La cuestión es que aquel día entré en Instagram y vi la sección de reels recomendados, llena de vídeos que no aportan nada pero que aparecen siempre. Me quedé unos segundos mirando confuso a la imagen que invitaba a pulsar en uno de ellos, porque en aquella captura parecía que allí estaba pasando algo no apto para una red social como esta. No quiero ni imaginar en qué tipo de red social puede ser apto un vídeo como el que la imagen hacía intuir, pero en esta no. No obstante, al final resultó ser un vídeo de una mano echando spray de colores en un abdomen anónimo. Ni siquiera se veía el resultado final, era un engaño con la irrelevancia pura como único resultado.

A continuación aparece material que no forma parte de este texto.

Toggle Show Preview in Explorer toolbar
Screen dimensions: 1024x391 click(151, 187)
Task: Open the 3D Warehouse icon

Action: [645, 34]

Es curiosa la dictadura del algoritmo. Consigue llevar a esa irrelevancia a quien crea algo, haciéndole renunciar a la creatividad propia, y a la vez hace tirar el tiempo a quien consume esos algos que no son nada. El resultado es la esclavitud de una persona, que podría crear cosas originales, dándole la visibilidad que busca solo si sigue la fórmula establecida como la más eficiente para hacer perder el tiempo a quien dedica un rato de su vida a ver cosas que crean otros.

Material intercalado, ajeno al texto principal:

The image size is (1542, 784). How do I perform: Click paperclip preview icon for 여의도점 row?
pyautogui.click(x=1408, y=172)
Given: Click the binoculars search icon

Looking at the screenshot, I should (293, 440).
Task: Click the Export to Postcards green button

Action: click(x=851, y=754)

Las redes sociales monopolizaron la creación de contenidos espontáneos. Es una pena porque todas funcionan así, homogeneizando lo diferente. A veces incluso veo a gente promocionando sus obras por aquí cayendo en esas fórmulas, rindiéndose a esa irrelevancia basada en algoritmos. Pero no nos engañemos, aparecer más en pantallas ajenas no significa mucho. Ver a alguien haciendo lo mismo que muchos otros no transmite más que la evidencia de que está haciendo lo mismo que muchos otros. La única forma de conseguir un interés real es transmitir sensaciones humanas, aunque ese interés se quede en un círculo limitado. Ser nadie para muchos o ser alguien para esas tres o cuatro personas que de vez en cuando echan un ojo a lo que haces, ¿qué prefieres?